The half-hour session, which took place Tuesday at the pope’s summer residence at Castelgandolfo, south of Rome, was the first ever between a pope and a chief rabbi of Israel.

The pontiff greeted Lau with the word “Shalom” and said he wants to visit Israel soon.

After the meeting, Lau and a Vatican spokesman stresed that only spiritual, rather than political, issues had been discussed. Lau invited the pope to visit Jerusalem, following up on a similar invitation that had been extended to the pontiff by Foreign Minister Shimon Peres during a visit to the Vatican nearly a year ago.

Without naming a date, the pope told Lau the moment for such a visit “is growing near.”

The full-bearded, bespectacled Lau, wearing a black hat and knee-length coat, was accompanied to Castelgandolfo by his wife, Israeli Ambassador Avi Pazner and other officials. He presented the pope with a shofar.

The two religious leaders spoke to each other in English, although both were born in Poland.

Lau’s visit to Italy and his meeting with the pope were arranged long before this month’s breakthrough agreement between Israel and the Palestine Liberation Organization.

But the suddenly accelerated Middle East peace process has given added significance to encounters between Israel and the Vatican.


Last week, Israeli and Vatican negotiators reached an agreement that could soon lead to the establishment of full diplomatic relations.

Sources close to the talks said a special Vatican-Israeli commission that had been meeting since July 1992 agreed on a 14-point agenda for the normalization of relations.

An announcement on the establishment of full diplomatic relations is expected within weeks.

The Vatican has resisted establishing full diplomatic relations with Israel since the state was founded in 1948.
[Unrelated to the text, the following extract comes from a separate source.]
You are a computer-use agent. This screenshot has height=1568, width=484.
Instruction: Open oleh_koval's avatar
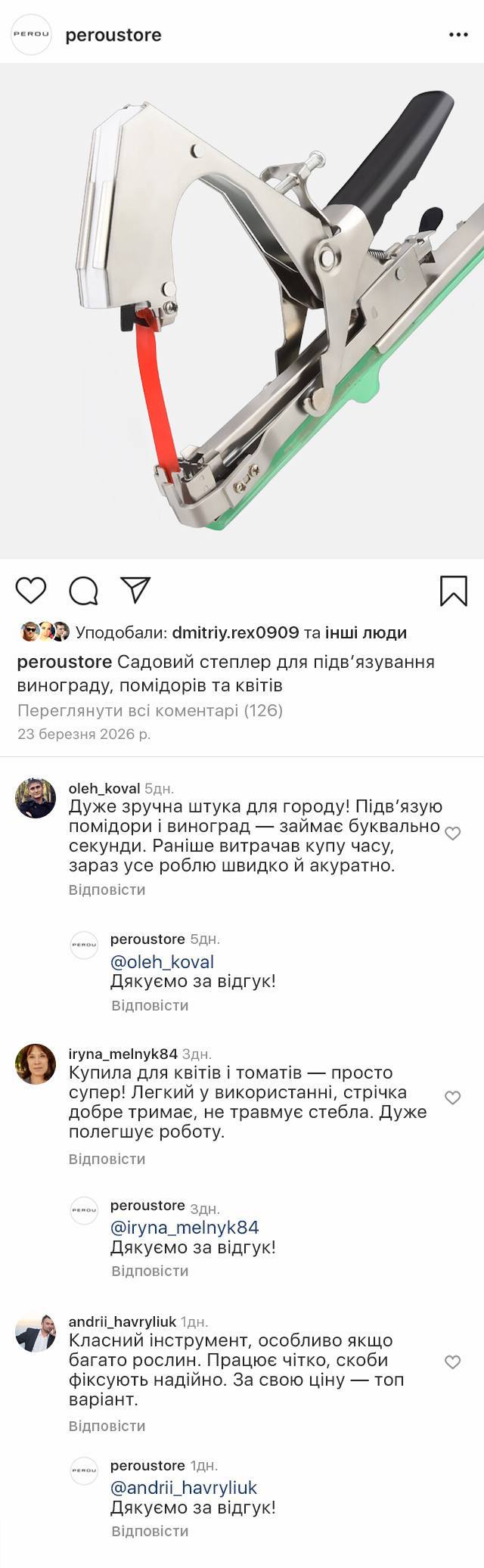click(36, 798)
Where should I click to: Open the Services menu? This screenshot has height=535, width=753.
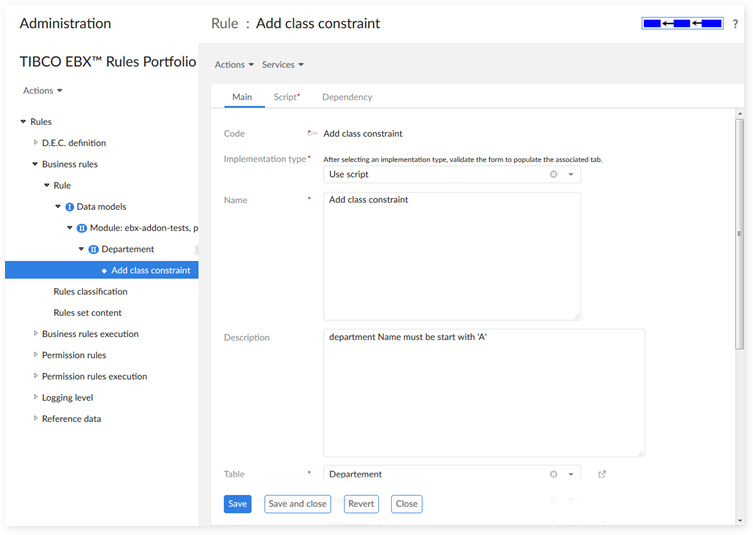point(283,65)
Pope Paul VI visited Jerusalem in 1964, but the Vatican’s formal recognition of Israel has always been sidelined by a number of issues, including Israeli recognition of the rights of the Palestinian people.

But that major political hurdle was apparently cleared last week with the signing of the Israeli-PLO accord.

Another issue of concern to the Vatican has been the status of Jerusalem, which the Holy See would like to see put under international jurisdiction.

Lau told reporters prior to his meeting with the pope that Israel would never give up Jerusalem or agree to its being put under international jurisdiction.

The pope has met a number of times with Jewish groups and prominent Jewish leaders.

His most significant meeting was in 1986, when he traveled to Rome’s main synagogue and met with Rome Chief Rabbi Elio Toaff.